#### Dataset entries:

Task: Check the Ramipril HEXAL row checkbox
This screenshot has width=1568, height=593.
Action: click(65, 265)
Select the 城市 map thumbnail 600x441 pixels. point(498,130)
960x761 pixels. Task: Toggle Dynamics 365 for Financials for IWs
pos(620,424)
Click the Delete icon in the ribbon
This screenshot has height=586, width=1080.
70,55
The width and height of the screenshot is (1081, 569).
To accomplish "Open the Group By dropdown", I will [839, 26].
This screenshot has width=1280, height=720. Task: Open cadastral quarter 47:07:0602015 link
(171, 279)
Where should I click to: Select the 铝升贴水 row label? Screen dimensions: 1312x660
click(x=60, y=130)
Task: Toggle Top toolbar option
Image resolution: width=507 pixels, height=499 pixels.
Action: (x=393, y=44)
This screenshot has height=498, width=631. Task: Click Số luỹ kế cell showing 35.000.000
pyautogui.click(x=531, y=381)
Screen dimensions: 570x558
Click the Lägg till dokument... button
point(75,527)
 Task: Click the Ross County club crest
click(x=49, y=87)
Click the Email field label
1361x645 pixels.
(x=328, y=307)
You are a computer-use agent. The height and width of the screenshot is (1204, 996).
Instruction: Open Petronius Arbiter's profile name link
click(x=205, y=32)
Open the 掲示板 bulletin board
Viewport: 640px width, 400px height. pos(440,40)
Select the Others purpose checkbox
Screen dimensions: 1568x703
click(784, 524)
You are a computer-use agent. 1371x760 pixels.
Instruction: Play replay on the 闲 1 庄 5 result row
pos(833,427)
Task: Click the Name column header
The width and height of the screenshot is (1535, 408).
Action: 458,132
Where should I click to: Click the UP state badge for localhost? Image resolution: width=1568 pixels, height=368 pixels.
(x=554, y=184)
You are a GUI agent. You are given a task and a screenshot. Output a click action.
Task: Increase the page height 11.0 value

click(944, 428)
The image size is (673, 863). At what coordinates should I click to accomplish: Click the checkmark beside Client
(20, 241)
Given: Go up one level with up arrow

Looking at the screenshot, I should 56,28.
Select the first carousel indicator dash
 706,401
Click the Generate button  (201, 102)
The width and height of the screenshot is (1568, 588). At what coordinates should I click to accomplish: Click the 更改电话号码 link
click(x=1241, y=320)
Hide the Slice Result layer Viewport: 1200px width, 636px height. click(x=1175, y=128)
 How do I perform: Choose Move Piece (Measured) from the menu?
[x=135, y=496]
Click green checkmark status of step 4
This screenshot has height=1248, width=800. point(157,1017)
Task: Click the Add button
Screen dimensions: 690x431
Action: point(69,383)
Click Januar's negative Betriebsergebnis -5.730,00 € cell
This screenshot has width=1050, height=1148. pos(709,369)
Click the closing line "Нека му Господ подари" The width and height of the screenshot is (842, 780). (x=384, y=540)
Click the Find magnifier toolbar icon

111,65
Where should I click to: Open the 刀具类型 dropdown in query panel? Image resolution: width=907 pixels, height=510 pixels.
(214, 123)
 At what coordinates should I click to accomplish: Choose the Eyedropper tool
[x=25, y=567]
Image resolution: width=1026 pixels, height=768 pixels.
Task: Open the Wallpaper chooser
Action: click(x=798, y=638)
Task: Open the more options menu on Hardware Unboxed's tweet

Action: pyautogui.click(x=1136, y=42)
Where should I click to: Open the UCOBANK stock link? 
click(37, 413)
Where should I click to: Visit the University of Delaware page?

#### YOUR TASK:
Would you transcribe every entry exactly?

#### RESULT:
Task: Check the Ramipril HEXAL row checkbox
This screenshot has width=1568, height=593.
Action: click(65, 265)
Select the 城市 map thumbnail 600x441 pixels. point(498,130)
960x761 pixels. Task: Toggle Dynamics 365 for Financials for IWs
pos(620,424)
Click the Delete icon in the ribbon
This screenshot has height=586, width=1080.
70,55
The width and height of the screenshot is (1081, 569).
To accomplish "Open the Group By dropdown", I will [839, 26].
This screenshot has width=1280, height=720. Task: Open cadastral quarter 47:07:0602015 link
(171, 279)
Where should I click to: Select the 铝升贴水 row label? Screen dimensions: 1312x660
click(x=60, y=130)
Task: Toggle Top toolbar option
Image resolution: width=507 pixels, height=499 pixels.
Action: (x=393, y=44)
This screenshot has height=498, width=631. Task: Click Số luỹ kế cell showing 35.000.000
pyautogui.click(x=531, y=381)
Screen dimensions: 570x558
Click the Lägg till dokument... button
point(75,527)
 Task: Click the Ross County club crest
click(x=49, y=87)
Click the Email field label
1361x645 pixels.
(x=328, y=307)
You are a computer-use agent. The height and width of the screenshot is (1204, 996).
Instruction: Open Petronius Arbiter's profile name link
click(x=205, y=32)
Open the 掲示板 bulletin board
Viewport: 640px width, 400px height. pos(440,40)
Select the Others purpose checkbox
Screen dimensions: 1568x703
click(784, 524)
You are a computer-use agent. 1371x760 pixels.
Instruction: Play replay on the 闲 1 庄 5 result row
pos(833,427)
Task: Click the Name column header
The width and height of the screenshot is (1535, 408).
Action: 458,132
Where should I click to: Click the UP state badge for localhost? Image resolution: width=1568 pixels, height=368 pixels.
(x=554, y=184)
You are a GUI agent. You are given a task and a screenshot. Output a click action.
Task: Increase the page height 11.0 value

click(944, 428)
The image size is (673, 863). At what coordinates should I click to accomplish: Click the checkmark beside Client
(20, 241)
Given: Go up one level with up arrow

Looking at the screenshot, I should 56,28.
Select the first carousel indicator dash
 706,401
Click the Generate button  (201, 102)
The width and height of the screenshot is (1568, 588). At what coordinates should I click to accomplish: Click the 更改电话号码 link
click(x=1241, y=320)
Hide the Slice Result layer Viewport: 1200px width, 636px height. click(x=1175, y=128)
 How do I perform: Choose Move Piece (Measured) from the menu?
[x=135, y=496]
Click green checkmark status of step 4
This screenshot has height=1248, width=800. point(157,1017)
Task: Click the Add button
Screen dimensions: 690x431
Action: point(69,383)
Click Januar's negative Betriebsergebnis -5.730,00 € cell
This screenshot has width=1050, height=1148. pos(709,369)
Click the closing line "Нека му Господ подари" The width and height of the screenshot is (842, 780). (x=384, y=540)
Click the Find magnifier toolbar icon

111,65
Where should I click to: Open the 刀具类型 dropdown in query panel? Image resolution: width=907 pixels, height=510 pixels.
(214, 123)
 At what coordinates should I click to accomplish: Choose the Eyedropper tool
[x=25, y=567]
Image resolution: width=1026 pixels, height=768 pixels.
Task: Open the Wallpaper chooser
Action: click(x=798, y=638)
Task: Open the more options menu on Hardware Unboxed's tweet

Action: pyautogui.click(x=1136, y=42)
Where should I click to: Open the UCOBANK stock link? 
click(37, 413)
Where should I click to: Visit the University of Delaware page?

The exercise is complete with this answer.